Saturday, October 10, 2009

Increase USB Flash Drive Write Speed

The one of the biggest problems of usb flash drives is a slow data write speed. This article will guide you through the process that can possibly increase your flash stick write speed.

Okay, first I bought Transcend 8GB usb flash stick. It had been formatted with FAT32 filesystem initially. So I decided to run data read/write speed test. Mount the filesystem and execute following

# hdparm -t /dev/sdb

/dev/sdb:
Timing buffered disk reads: 102 MB in 3.05 seconds = 33.43 MB/sec

$ dd count=100 bs=1M if=/dev/urandom of=/media/disk/test
100+0 records in
100+0 records out
104857600 bytes (105 MB) copied, 29.5112 s, 3.6 MB/s


The disk read speed is good enough, but the write speed is not so good. That's because most of NAND flash drives (the most commonly used flash sticks) have 128k erase block size. Filesystems usually have 4k (4096 bytes) block size. And here we came into problem. If the filesystem blocks are not aligned to flash drive blocks, the performance overhead during disk writes will increase. So what we can do is to align filesystem properly. The best way to do this is to use 224 (32*7) heads and 56 (8*7) sectors/track. This produces 12544 (256*49) sectors/cylinder, so every cylinder is 49*128k.

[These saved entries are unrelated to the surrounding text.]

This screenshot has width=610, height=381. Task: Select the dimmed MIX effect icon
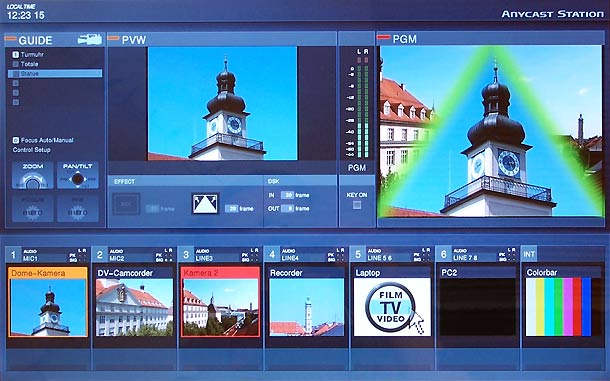(126, 204)
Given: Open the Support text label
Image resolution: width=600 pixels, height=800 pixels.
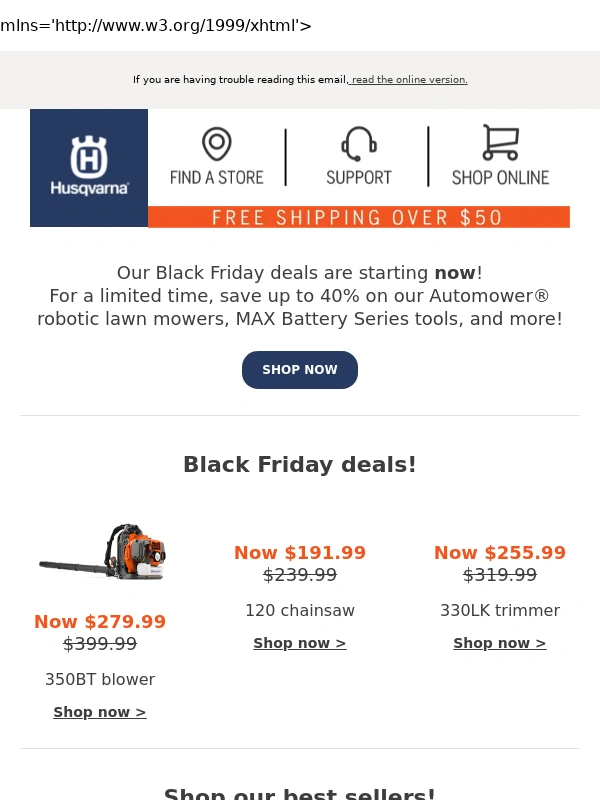Looking at the screenshot, I should pyautogui.click(x=358, y=178).
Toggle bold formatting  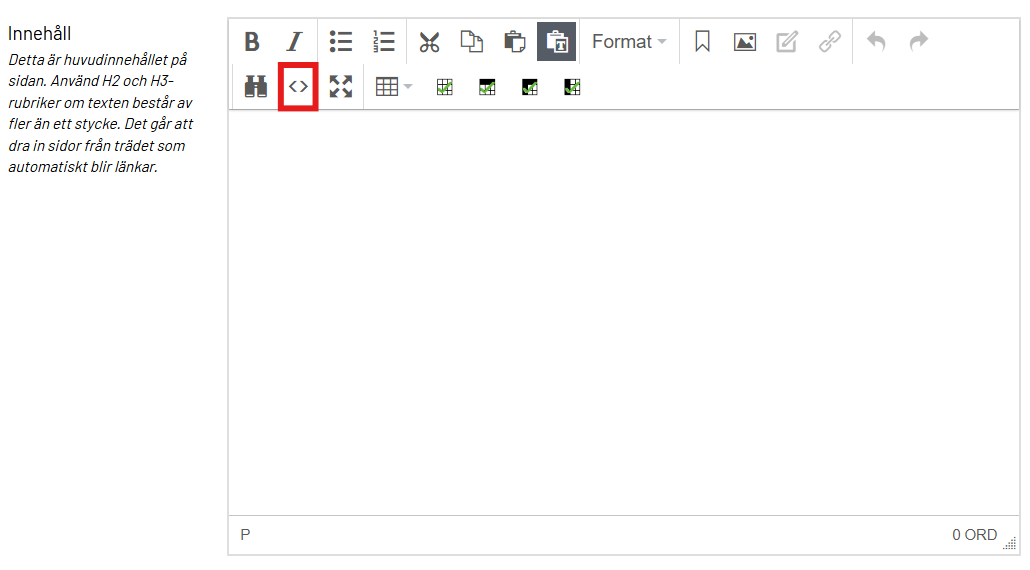click(x=252, y=42)
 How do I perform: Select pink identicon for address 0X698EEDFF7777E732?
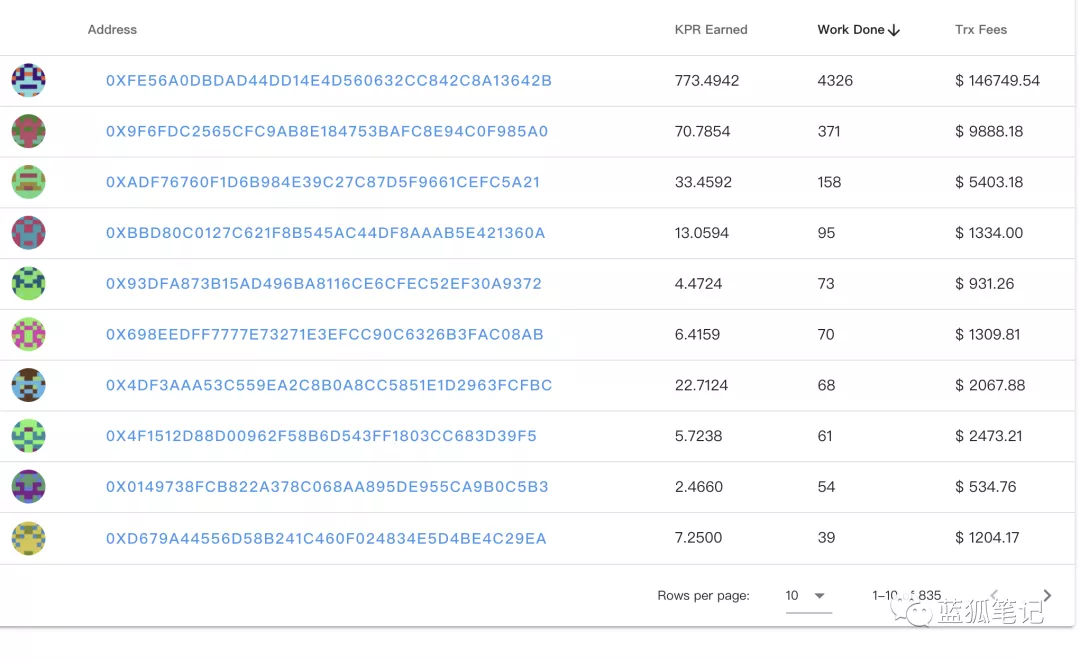29,334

# fdisk -H 224 -S 56 /dev/sdb

Now turn on expert mode with fdisk and force the partition to begin on 128k alignment. In my case I have set new beginning of data to 256. Create as many partitions as you need (I created only one - /dev/sdb1).
Do not forget to save changes and write new layout to flash drive (all data on the flash disk will be lost)
Now it's time to create the filesystem. I used ext4 because there is a way to tell it to specify a strip width to keep your filesystem aligned:

# mke2fs -t ext4 -E stripe-width=32 -m 0 /dev/sdb1

Now lets mount the filesystem and test the overall performance

# hdparm -t /dev/sdb

/dev/sdb:
Timing buffered disk reads: 102 MB in 3.01 seconds = 33.94 MB/sec

$ dd count=100 bs=1M if=/dev/urandom of=/media/disk/test
100+0 records in
100+0 records out
104857600 bytes (105 MB) copied, 17.0403 s, 6.2 MB/s


As we can see, the data read performance is almost the same while the write speed is considerably faster.

31 comments:

  1. Hi, thanks for a really interesting article.

    What is the algorithm you are using to calculate the heads and sectors?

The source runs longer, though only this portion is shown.